Wednesdays to Fridays, 10am to 5pm Weekends, 12pm to 5pm Friday 27 September to Sunday 24 November
Bianca Hester’s practice investigates the material and geologic conditions of contested sites across the continent. Her situated mode of working responds to the temporal, social, and environmental intersections of location, acknowledges the continuities of sovereignty, and reckons with the ongoing colonial legacies of extraction. Her expansive multidisciplinary approach spans sculpture, walking, text, and video.

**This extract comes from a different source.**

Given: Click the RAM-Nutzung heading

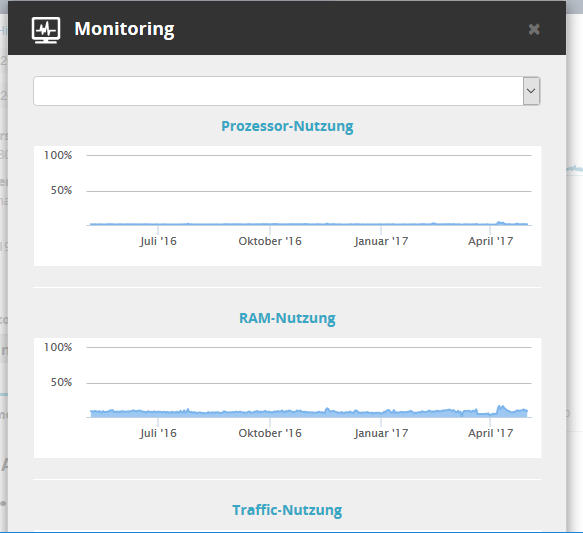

‘Lithic Bodies’ is a long-term project developed in the Illawarra coastal region, where Hester has lived since 2018. This exhibition of new work explores environmental entanglements surrounding the Permian‑Triassic ‘extinction line’ present across the Sydney Basin and visible at the base of the Illawarra Escarpment. Here, the greatest mass extinction—when the Australian continent was part of Gondwana around 252 million years ago—is visibly registered. The line bears witness to climate change in deep time and resonates with the current environmental crisis. It acts as a conceptual and material loop between the carbon cycles of the deep past, where fossilised solar energy carries forward into the present, irrevocably shaping future Earth systems.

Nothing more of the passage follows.